Murdoch acquires the WSJ

The deal is approved, the agreements signed, and Rupert Murdoch has acquired the venerated Wall Street Journal. Not surprisingly, there has been much gnashing of teeth in journalistic circles, no doubt due to Murdoch's association with the broadcasting quagmire otherwise known as Fox News. A few weeks ago, I posted on Murdoch's quest for the WSJ suggesting it may not, in fact, be the end of the world. Murdoch's media holdings include tabloids and prestige papers, and present a variety of ideological standpoints. The basic fact is that Murdoch's holdings invariably follow the money, supporting policies, politicians and ideologies that will secure maximum advantage in a given market. So, you get wildly contradictory results, such as a rabidly conservative Fox News and a pro-UK Labour Party Sun Newspaper co-habiting in the same empire. Murdoch's acquisition of the WSJ is certainly a blow against media diversity, but it does not necessarily mean the Journal will become a conservative trash-pit. Commentators are divided on what Murdoch will actually do to the WSJ. reminds us that Murdoch has acquired a number of American newspapers over the years- The Village Voice, The Chicago Sun-Times, and the San Antonio Express-News, to name a few. His standard tact is to trash the paper and then sell it off, usually to leverage cash for expansion in other sectors. Based on this track record, it's reasonable to conlcude the WSJ could soon be surging towards the bottom of the journalistic pile, and will be  changing hands in fairly short order.

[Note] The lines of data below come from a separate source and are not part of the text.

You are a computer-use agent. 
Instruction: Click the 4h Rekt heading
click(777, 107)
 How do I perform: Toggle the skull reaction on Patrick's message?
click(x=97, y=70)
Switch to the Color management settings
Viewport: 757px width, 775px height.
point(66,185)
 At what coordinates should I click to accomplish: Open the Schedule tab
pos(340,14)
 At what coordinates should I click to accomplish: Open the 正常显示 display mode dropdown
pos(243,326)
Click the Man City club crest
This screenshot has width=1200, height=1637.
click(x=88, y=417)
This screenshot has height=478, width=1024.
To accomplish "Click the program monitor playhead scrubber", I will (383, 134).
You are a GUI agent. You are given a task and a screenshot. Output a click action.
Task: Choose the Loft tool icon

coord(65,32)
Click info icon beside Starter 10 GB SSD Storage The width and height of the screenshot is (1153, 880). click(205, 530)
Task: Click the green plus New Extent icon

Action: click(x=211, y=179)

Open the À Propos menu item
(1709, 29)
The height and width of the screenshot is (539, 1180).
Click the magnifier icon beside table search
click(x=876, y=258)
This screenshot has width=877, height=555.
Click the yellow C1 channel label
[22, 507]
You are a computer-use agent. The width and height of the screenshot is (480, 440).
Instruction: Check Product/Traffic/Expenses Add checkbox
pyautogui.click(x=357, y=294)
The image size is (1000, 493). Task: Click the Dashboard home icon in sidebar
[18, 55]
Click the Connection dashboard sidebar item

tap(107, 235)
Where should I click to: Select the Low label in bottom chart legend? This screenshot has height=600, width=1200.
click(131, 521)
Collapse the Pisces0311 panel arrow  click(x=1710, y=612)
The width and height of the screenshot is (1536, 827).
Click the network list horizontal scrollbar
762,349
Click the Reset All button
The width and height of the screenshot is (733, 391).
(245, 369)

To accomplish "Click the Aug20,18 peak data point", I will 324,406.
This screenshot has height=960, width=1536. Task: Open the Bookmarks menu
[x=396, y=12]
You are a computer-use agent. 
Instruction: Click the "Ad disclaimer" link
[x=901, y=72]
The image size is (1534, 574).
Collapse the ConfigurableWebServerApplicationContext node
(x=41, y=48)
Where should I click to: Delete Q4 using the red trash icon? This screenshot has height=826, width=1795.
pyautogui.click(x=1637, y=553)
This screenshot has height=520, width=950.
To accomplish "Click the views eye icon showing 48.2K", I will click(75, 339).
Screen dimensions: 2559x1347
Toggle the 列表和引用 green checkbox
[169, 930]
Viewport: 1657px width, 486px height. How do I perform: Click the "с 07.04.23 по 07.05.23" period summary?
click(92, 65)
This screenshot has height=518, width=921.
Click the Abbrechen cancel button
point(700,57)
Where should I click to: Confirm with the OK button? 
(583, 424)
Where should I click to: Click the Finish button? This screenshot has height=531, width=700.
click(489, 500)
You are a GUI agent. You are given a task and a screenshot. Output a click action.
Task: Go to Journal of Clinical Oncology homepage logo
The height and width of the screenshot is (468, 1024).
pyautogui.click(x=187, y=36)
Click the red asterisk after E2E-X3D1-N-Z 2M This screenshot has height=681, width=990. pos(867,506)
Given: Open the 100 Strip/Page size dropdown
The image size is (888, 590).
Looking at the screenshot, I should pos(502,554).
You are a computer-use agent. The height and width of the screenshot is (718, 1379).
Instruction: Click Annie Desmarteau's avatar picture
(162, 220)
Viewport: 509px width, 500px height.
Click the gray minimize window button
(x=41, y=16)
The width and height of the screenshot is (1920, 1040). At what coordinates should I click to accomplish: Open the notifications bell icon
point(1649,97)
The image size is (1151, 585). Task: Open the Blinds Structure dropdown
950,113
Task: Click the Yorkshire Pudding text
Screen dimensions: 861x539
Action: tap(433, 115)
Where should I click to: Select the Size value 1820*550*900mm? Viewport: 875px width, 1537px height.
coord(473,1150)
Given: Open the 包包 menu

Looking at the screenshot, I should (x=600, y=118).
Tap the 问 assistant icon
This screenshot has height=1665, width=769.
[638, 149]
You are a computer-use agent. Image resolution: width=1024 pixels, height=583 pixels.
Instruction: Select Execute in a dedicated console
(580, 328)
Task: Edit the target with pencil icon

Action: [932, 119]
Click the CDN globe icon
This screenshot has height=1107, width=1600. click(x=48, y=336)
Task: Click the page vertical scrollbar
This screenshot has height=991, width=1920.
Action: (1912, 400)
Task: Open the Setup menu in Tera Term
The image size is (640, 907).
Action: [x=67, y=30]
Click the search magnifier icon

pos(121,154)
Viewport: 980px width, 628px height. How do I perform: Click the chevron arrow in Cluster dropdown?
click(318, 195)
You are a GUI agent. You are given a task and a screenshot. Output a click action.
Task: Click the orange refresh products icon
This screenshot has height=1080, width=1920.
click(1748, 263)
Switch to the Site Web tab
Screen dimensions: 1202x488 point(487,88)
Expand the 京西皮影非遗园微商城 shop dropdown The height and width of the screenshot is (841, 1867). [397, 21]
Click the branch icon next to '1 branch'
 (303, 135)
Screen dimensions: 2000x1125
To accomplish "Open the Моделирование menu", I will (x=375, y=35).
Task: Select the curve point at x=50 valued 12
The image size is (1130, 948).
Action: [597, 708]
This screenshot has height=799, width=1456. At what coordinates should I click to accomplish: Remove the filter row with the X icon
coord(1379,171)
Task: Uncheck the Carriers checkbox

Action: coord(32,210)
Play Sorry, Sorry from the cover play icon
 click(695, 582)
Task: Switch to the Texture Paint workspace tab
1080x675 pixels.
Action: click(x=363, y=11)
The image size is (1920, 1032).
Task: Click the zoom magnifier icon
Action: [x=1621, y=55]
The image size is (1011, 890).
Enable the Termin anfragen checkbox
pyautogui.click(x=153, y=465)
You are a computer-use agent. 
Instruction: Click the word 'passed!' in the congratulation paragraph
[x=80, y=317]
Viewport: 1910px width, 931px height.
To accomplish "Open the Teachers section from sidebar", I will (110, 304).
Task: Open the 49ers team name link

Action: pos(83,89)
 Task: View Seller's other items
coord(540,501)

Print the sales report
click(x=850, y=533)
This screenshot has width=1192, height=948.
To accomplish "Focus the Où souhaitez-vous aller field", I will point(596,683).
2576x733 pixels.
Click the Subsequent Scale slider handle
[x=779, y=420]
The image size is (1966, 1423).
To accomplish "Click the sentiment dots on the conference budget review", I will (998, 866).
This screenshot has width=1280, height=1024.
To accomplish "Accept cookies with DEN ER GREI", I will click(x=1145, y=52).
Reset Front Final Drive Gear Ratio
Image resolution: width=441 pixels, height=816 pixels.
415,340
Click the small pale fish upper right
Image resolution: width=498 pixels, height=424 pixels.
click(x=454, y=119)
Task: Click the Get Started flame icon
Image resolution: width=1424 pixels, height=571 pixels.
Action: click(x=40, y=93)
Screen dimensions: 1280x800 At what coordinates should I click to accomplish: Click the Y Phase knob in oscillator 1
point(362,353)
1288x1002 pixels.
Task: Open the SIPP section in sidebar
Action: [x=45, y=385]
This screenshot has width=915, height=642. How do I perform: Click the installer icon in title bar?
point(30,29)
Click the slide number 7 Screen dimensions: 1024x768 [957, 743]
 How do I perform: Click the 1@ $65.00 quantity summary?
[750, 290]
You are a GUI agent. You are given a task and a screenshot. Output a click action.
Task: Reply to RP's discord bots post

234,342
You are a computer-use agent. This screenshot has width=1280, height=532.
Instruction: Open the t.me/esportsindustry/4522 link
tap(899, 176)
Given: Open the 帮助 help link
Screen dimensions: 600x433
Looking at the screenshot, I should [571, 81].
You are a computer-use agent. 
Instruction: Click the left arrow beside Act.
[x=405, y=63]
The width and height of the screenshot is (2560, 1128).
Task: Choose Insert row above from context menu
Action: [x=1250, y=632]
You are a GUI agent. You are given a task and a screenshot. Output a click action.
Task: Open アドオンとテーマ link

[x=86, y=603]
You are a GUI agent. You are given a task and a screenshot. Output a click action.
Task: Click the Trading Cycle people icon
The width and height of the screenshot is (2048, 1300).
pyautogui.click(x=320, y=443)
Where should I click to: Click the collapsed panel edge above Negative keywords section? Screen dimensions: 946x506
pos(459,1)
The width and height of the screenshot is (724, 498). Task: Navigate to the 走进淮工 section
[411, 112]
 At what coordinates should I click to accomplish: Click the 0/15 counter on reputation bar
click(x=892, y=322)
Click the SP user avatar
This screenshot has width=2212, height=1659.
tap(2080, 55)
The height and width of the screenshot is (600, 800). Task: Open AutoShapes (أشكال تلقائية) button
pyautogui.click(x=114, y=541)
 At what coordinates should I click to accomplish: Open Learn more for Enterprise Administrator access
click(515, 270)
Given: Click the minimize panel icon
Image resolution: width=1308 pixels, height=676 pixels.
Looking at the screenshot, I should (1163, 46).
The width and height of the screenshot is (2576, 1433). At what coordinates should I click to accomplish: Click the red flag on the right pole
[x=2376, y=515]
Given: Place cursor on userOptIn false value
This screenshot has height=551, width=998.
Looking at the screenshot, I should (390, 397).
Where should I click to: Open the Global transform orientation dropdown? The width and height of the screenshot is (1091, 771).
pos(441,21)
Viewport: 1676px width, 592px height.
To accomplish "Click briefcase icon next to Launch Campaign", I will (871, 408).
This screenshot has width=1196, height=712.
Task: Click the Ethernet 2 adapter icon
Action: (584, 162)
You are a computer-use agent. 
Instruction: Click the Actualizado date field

Conversely, Romenesko suggests Murdoch acquired the WSJ to compete with the New York Times and the Financial Times. In this version, Murdoch will agressively undercut the NYT and FT's advertising prices and invest heavily in editorial content, absorbing short-term losses to win a long-term readership war. Thus, the quality of the WSJ may actually improve under Murdoch's guidance.

I think the only thing to say for sure on the WSJ acquisition is that Murdoch is a wily businessman. His goal is to make a profit from the WSJ, either by improving its market share or turning it over (think 'Flip This House', but with a major national newspaper). All of Murdoch's holdings must make money for their master. And here lies the danger- since Murdoch owns so much media in so many places, the pervasive profit motive can only damage the diversity of viewpoints offered by his outlets. Moreover, it can spawn more journalistic wastelands like Fox News. It is unfortunate Americans have such little recourse to combat media concentration in their local and national media organizations. Whatever the WSJ becomes, citizens will just have to suck it up.